Many business owners view taxes as a necessary evil. They see it as an expense that must be paid but offers little in terms of benefits. However, this does not have to be the case. There are a number of tax strategies that business owners can use to minimize their tax liability and maximize their profits. Here are some of the top strategies every business owner needs to know.
Points to remember
- Deferral of income involves delaying the recognition of income until a later tax year. This can be done by delaying the invoicing of customers or deferring the receipt of payments. The goal is to push the recognition of income into a future tax year when you may be in a lower tax bracket or when your business expenses are higher, which can offset some of the taxes due. Take advice from start up business accountant before using this.
- The acceleration of deductions strategy involves taking advantage of deductions in the current year rather than deferring them to a future year. This can be done by prepaying for supplies or equipment that will be used in future years or by accelerating capital expenditures into the current year. By taking advantage of deductions in the current year, you can lower your taxable income and reduce your taxes payable.
- The income splitting strategy involves transferring income from a high-income earner to a low-income earner within the same family unit. This can be done by paying salaries or dividends to family members in a lower tax bracket than you. By splitting your income with family members who are in a lower tax bracket, you can reduce your overall tax liability.

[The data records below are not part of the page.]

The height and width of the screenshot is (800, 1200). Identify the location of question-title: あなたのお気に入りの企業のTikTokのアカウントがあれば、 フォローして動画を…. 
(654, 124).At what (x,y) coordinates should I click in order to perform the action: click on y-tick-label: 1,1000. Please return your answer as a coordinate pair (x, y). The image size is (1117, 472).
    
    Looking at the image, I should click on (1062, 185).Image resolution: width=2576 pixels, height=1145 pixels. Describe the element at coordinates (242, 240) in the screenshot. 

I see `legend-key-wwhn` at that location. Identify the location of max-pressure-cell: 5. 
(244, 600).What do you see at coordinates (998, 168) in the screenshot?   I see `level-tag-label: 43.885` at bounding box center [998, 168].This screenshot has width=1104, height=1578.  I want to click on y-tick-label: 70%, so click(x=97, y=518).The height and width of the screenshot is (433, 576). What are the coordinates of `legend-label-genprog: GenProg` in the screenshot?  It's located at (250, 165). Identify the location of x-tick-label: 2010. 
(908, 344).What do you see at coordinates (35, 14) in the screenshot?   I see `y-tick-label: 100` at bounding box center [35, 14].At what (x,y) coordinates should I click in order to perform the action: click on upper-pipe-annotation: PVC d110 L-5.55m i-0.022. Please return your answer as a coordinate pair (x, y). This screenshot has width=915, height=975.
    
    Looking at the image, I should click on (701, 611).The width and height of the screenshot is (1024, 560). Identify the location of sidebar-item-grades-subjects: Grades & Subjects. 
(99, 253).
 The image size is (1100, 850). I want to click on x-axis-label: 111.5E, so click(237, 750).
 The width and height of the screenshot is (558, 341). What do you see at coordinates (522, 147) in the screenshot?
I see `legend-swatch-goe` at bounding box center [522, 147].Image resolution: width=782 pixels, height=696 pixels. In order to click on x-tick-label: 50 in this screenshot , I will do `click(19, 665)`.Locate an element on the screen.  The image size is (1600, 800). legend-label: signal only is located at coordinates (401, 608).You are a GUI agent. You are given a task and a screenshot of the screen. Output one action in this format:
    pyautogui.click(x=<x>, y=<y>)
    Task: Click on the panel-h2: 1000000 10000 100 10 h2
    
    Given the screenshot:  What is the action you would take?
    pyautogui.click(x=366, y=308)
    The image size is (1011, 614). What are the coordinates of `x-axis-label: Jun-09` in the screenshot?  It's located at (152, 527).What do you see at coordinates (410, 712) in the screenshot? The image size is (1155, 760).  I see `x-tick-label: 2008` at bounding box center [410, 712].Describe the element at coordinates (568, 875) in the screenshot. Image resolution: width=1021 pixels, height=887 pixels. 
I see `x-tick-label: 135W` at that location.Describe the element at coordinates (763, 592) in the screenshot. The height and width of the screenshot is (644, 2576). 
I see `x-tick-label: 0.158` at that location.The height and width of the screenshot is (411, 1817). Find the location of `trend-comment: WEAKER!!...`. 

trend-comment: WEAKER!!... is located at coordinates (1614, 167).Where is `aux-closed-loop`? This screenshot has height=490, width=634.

- If you own shares of a corporation, you may be able to take advantage of the capital gains rate reduction strategy. This strategy allows you to sell your shares at a reduced capital gains rate if you meet certain conditions, such as owning the shares for at least two years. By selling your shares at a reduced capital gains rate, you can keep more of the sale proceeds and pay less in taxes. Take consultation from small business tax advisor nyc before investing.
- Tax-free investments that are exempt from taxes, such as government bonds, are suitable. These investments can provide you with a return on your investment without having to pay any taxes on the interest or dividends earned. This can allow you to earn a higher return on your investment while paying less in taxes.
- If you use part of your home for business purposes, you may be able to deduct some or all of your home office expenses on your personal tax return. Deductible expenses could include utilities, property taxes, mortgage interest, and insurance premiums paid on your home. In order for this deduction to apply, your home office must meet specific criteria, such as being used exclusively for business purposes and being used on a more or less regular basis.
The parting message
As you can see, there are a number of strategies that business owners can use to minimize their tax liability and maximize their profits. By using one or more of these strategies, you could potentially save thousands of dollars in taxes each year.